Majoring in discrimination.
Comprising several student-focused organizations such as Young America's Foundation, Accuracy in Academia, and the Institute for Educational Affairs, the college conservative movement recruits and grooms campus activists. Their goal? To twist higher education into a machine to create a far-right intelligentsia--future leaders who will influence, if not control, public policy debates.
These activists blame the current crisis in education on the erosion of so-called traditional education in favor of giving unmerited advantage to underrepresented groups--including queers. This far-right college movement's influence is already strong and has begun to affect LGBT students' social organizations, support services, courses, admissions, and even the employment of queer staff and faculty.
One stated mission--already successful on some campuses--is to defund gay organizations. Student fees, they argue, should not be used to support groups with which some students ideologically disagree.
Activists on scattered campuses nationwide have a unified communication strategy funded and crafted by the rightwing Collegiate Network, which operates or supports more than 80 student publications. Its antigay rhetoric reaches over 2.5 million students a year.
Meanwhile the National Association of Scholars, a conservative network of college educators, has received millions of dollars to squelch liberalism on college campuses. Its attacks on queer studies have been vociferous and unrelenting, distorting the validity of the field's research and questioning the academic credibility of openly queer instructors. The group defines queer studies not as an academic discipline but as a politicized, identity-focused movement legitimizing LGBT people's sexual promiscuity.

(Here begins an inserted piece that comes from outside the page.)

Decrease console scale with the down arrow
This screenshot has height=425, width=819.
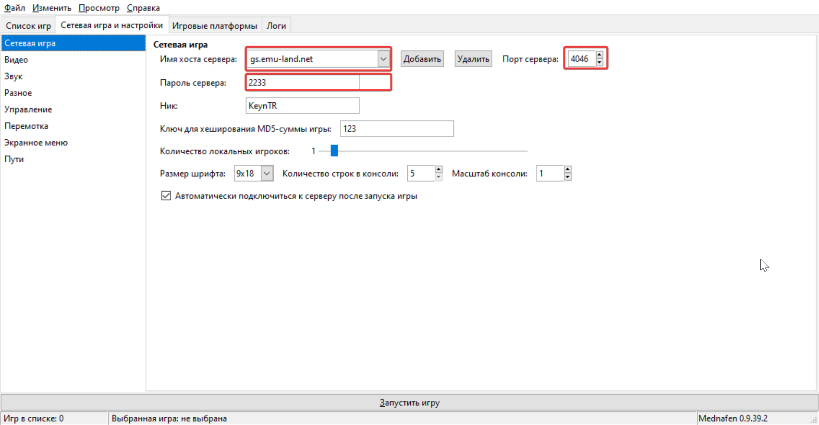pyautogui.click(x=568, y=177)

Discrimination against queer students on college and university campuses by forces supported by the Bush administration is nothing new. The Solomon Amendment already strips federal funding from schools that bar discriminatory military recruiters. Now that quest to legitimize anti-gay discrimination is also putting at risk scholarship by and about queer Americans.
This academic censorship is antithetical to a well-rounded education, which is a marketplace of ideas, not judgments, that makes all our children--straight and queer--better professionals, better neighbors, better human beings. That bettor world is now under siege at a campus near you.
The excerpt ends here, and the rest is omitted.